There is no evidence to show that such a bill would not proceed through the House within the usual parameters. There is no evidence therefore that the government's ability to advance its program has been impeded.

It is also difficult to justify to my constituents that such a massive suspension of the usual process for consideration of legislation is necessary. Without the bill being tabled in the House, it is impossible to know why this legislation will require such a significant change.

This is particularly important given that this is a tax measure. The government has told us in the motion that the bill it wants to limit debate on has to do with an amendment to the Excise Tax Act. Tax changes, increases to taxation are surely an issue, a subject which requires careful consideration. Surely our constituents deserve the due diligence of members on a new tax measure, perhaps especially on a new tax measure. Surely that due diligence requires the engagement of the usual process for the consideration of legislation in the House.

These time limitations will severely curtail the ability of Canadians to make their views on legislation known, through their MPs during the debate at various stages of the bill in the House and through their ability to participate in hearings on the bill during committee consideration.

In the development of our democratic traditions, we have often heard the rallying cry of “No taxation without representation”. Short-circuiting the usual process challenges the idea that citizens will have an opportunity to participate in the decision about an increase to the taxes they pay. It will also deny the usual opportunities to improvement of the legislation that regularly results from engaging in the legislative process.
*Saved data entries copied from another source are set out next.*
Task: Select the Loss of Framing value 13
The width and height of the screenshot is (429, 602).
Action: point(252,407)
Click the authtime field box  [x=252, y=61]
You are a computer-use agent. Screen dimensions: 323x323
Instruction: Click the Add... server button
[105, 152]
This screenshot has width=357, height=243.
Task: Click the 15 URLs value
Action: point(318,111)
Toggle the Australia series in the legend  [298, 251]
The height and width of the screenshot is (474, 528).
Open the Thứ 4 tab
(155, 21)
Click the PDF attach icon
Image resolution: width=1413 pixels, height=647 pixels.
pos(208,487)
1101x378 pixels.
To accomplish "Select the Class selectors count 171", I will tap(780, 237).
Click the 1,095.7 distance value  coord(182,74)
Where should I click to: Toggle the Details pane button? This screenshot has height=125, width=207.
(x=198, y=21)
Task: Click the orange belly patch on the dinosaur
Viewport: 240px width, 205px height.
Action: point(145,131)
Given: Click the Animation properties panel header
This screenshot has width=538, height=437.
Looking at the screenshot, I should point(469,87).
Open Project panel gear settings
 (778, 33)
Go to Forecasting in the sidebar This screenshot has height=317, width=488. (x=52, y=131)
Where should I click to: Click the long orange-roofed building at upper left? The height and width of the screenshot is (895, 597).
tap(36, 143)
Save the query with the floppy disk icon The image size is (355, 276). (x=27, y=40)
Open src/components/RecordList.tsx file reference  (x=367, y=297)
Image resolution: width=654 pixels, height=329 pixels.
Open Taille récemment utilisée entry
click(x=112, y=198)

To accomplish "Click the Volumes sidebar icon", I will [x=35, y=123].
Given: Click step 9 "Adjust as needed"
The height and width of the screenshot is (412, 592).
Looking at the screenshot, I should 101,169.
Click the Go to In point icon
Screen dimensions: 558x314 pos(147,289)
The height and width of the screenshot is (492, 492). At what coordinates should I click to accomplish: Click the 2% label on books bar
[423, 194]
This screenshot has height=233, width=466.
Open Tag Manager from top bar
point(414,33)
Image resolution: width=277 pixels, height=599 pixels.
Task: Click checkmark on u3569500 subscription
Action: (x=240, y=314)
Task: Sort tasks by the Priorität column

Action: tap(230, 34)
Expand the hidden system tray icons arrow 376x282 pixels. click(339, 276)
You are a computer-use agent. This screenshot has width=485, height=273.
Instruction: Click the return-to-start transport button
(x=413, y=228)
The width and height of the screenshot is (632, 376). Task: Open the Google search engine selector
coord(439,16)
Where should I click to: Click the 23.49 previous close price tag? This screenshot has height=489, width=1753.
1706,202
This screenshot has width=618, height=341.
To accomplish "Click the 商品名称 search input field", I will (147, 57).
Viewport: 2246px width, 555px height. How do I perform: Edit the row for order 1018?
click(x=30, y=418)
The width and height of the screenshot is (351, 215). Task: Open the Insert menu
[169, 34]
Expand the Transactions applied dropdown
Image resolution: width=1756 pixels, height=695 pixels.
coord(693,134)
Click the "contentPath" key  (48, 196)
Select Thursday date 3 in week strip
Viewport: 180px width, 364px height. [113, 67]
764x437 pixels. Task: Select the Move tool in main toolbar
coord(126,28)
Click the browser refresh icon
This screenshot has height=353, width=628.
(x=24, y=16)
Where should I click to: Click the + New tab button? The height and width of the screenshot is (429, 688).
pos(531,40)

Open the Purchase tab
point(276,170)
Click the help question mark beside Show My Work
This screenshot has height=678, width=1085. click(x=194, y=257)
I suspect my constituents would appreciate that such a suspension of the usual process might be justified in the case of an emergency, where speed was essential. I would suggest this is not the case today. The fact that the HST is hugely unpopular in British Columbia and Ontario might be a serious political consideration for the Conservative Party and the Liberal Party, but is not in any an emergency situation that merits abandoning the established and usual legislative process.

We should note that the government's own estimation is this measure would not come into effect until July, mid-2010, which gives ample time for engaging the usual process.

A motion such as this should only be in order if it can be demonstrated that the government has suffered some kind of setback in advancing its program or that there is some kind of emergency that requires such a suspension of the usual legislative process. There has been no setback to the government program because the bill has yet to be tabled. There is no emergency because even by the government's own timetable there is lots of time to engage the usual process.

I would urge you, Mr. Speaker, to find this motion out of order.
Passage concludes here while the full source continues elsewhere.